(Beginning of SUPPLIED ENTRIES)

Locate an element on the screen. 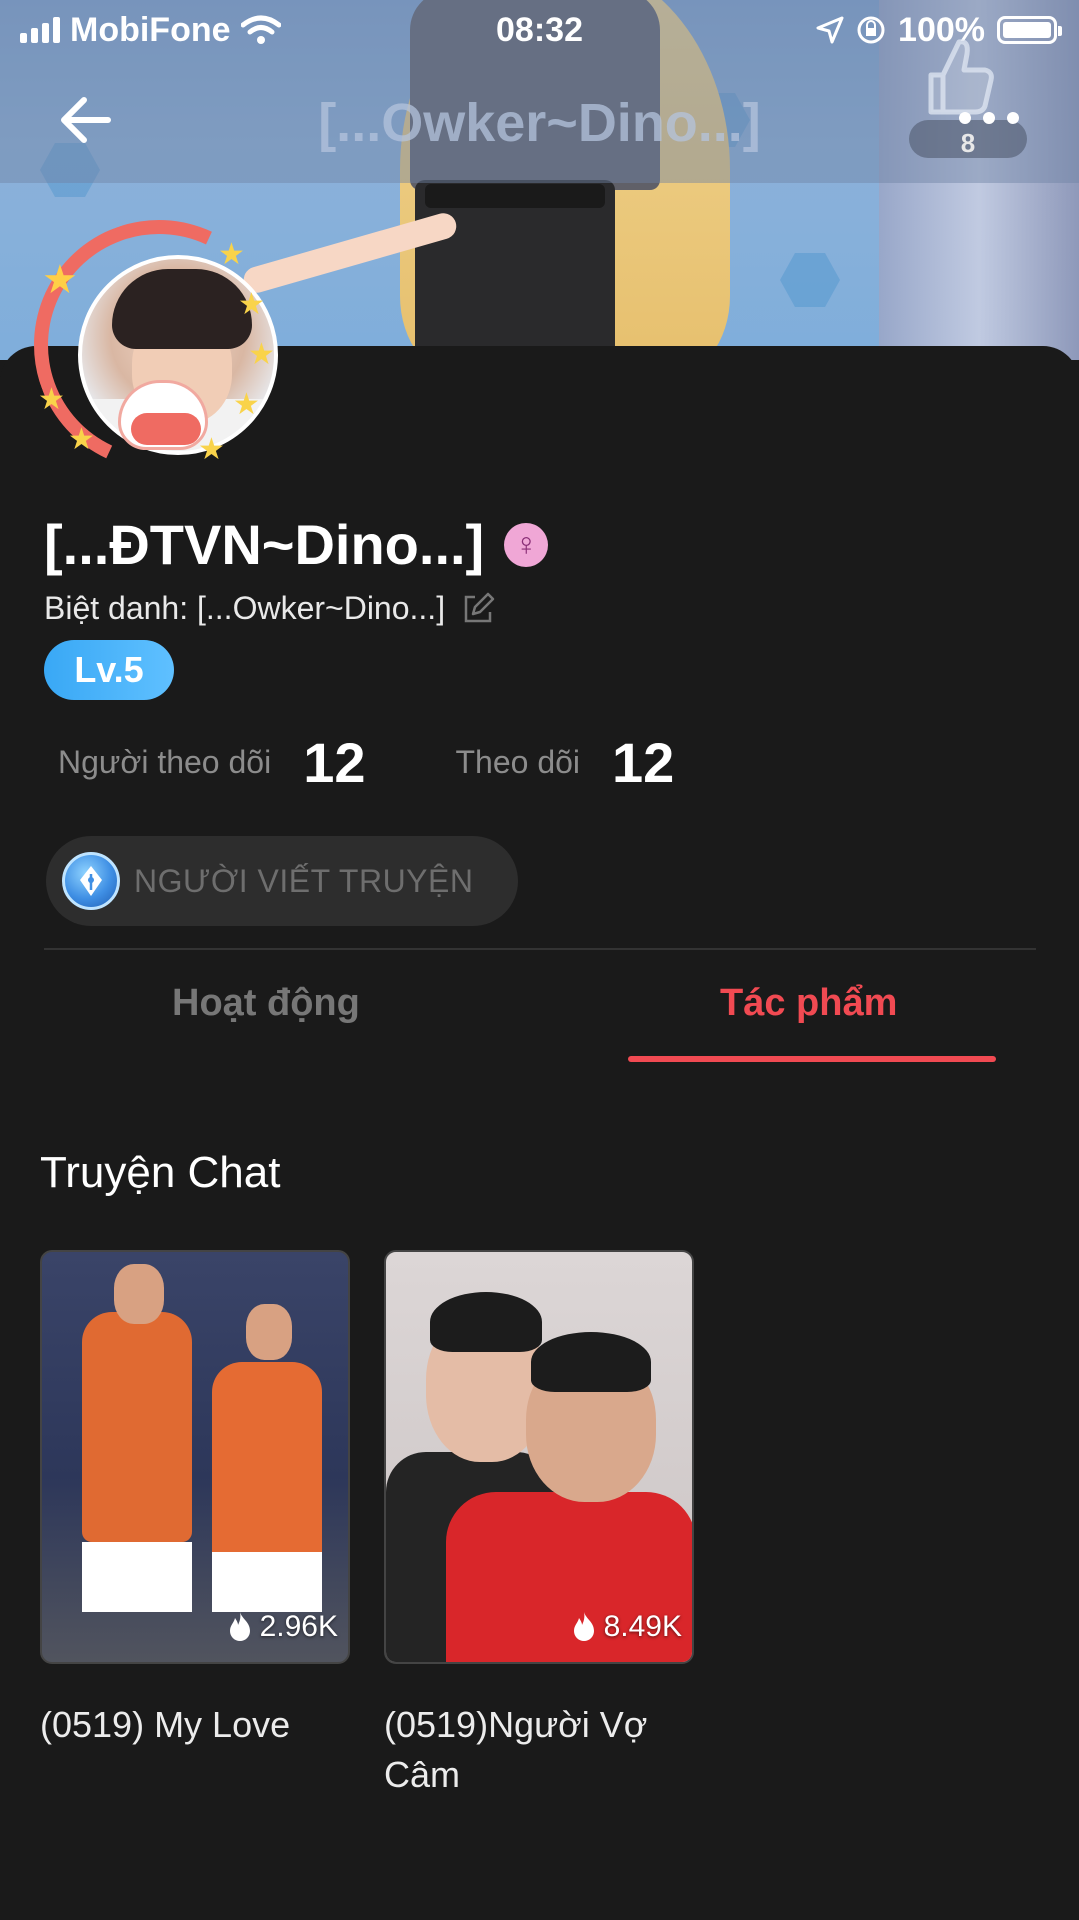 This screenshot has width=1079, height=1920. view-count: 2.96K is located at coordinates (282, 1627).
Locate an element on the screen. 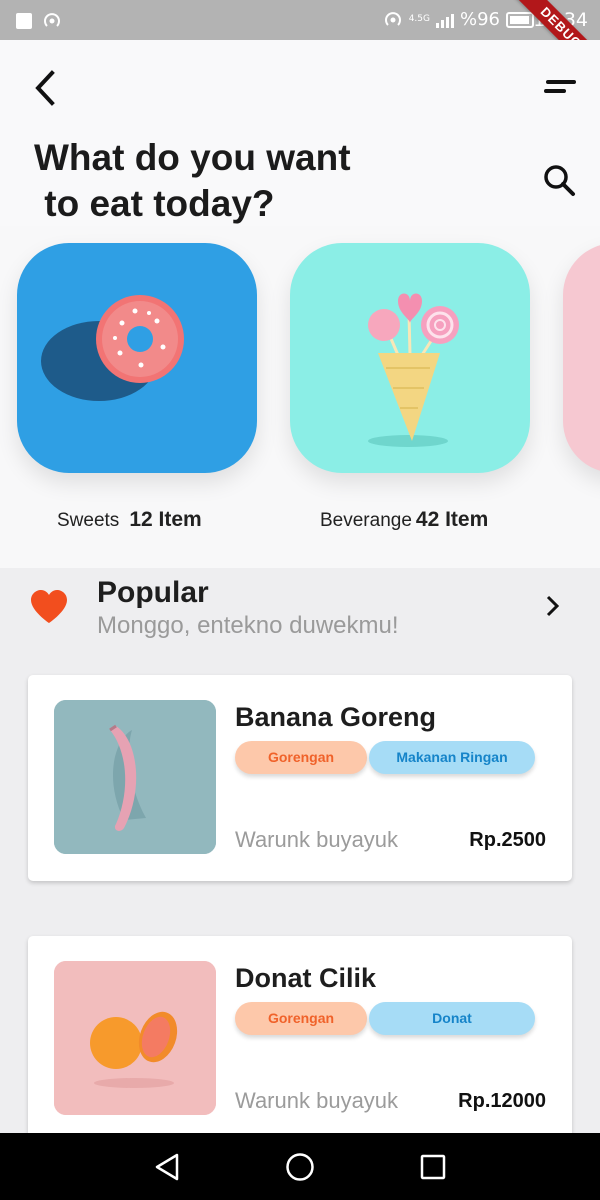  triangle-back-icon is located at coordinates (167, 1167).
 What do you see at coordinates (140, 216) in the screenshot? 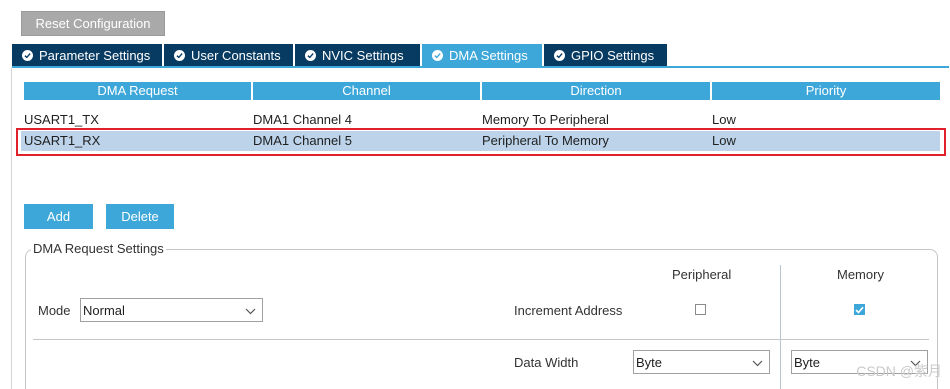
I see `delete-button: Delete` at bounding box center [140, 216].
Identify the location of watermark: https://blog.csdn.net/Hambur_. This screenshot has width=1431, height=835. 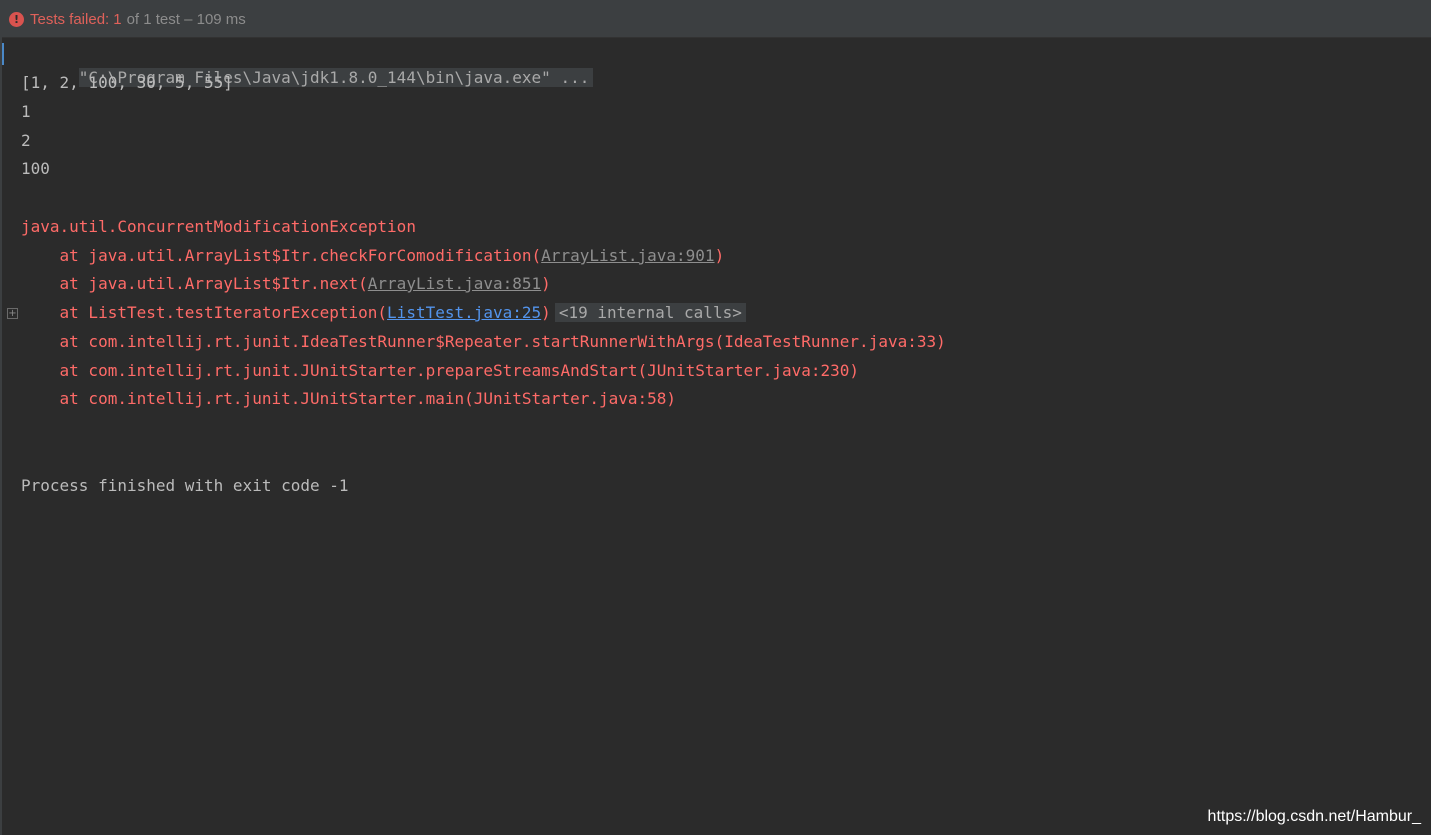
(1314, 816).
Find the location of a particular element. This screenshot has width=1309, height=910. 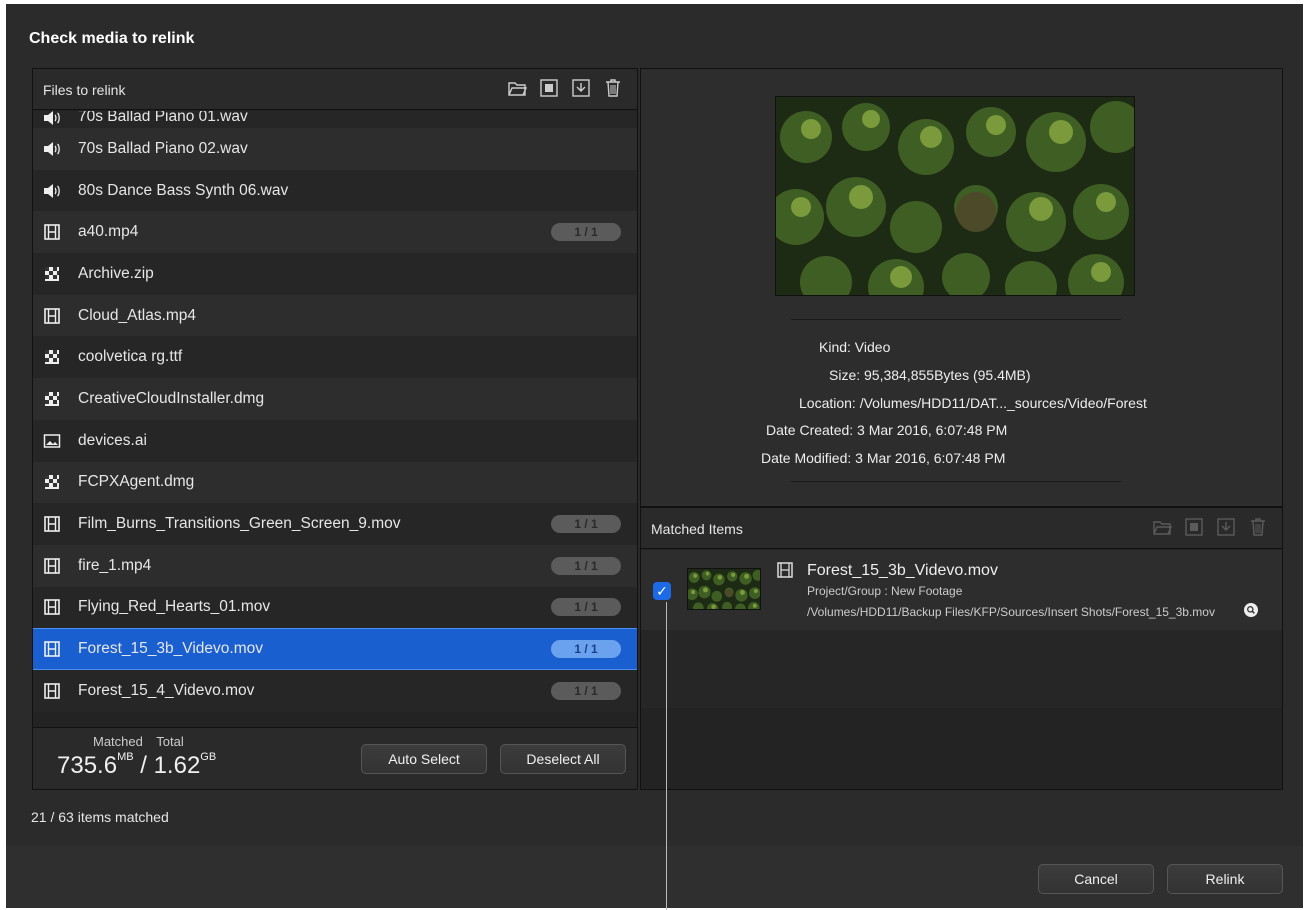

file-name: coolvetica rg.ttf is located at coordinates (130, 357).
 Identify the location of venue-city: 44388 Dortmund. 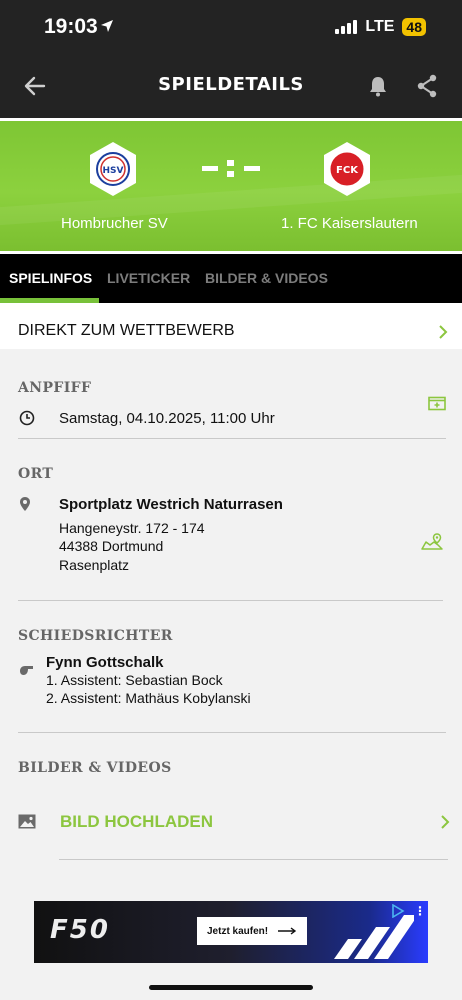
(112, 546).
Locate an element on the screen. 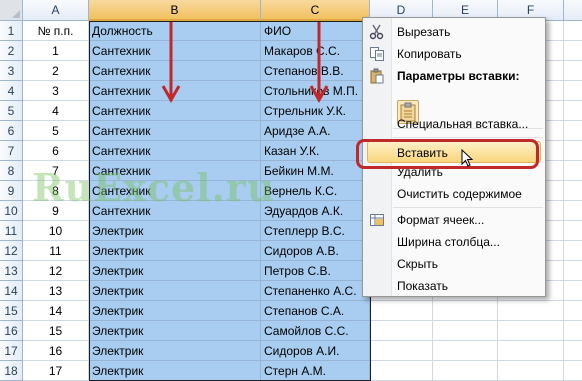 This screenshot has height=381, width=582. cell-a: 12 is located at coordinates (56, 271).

(End of SUPPLIED ENTRIES)

EXERCISE AIM. Can you render the lines of the listing above as a Markdown table with the columns Row and Entry, covering only the lines between the one holding "Find the location" and the one holding "(112, 546).", inclusive? Skip blank lines and leave the pictures out.

THE COMPLETED TASK.
| Row | Entry |
|---|---|
| 1 | Find the location of a particular element. This screenshot has width=1309, height=910.  |
| 2 | file-name: coolvetica rg.ttf is located at coordinates (130, 357). |
| 3 |  Identify the location of venue-city: 44388 Dortmund.  |
| 4 | (112, 546). |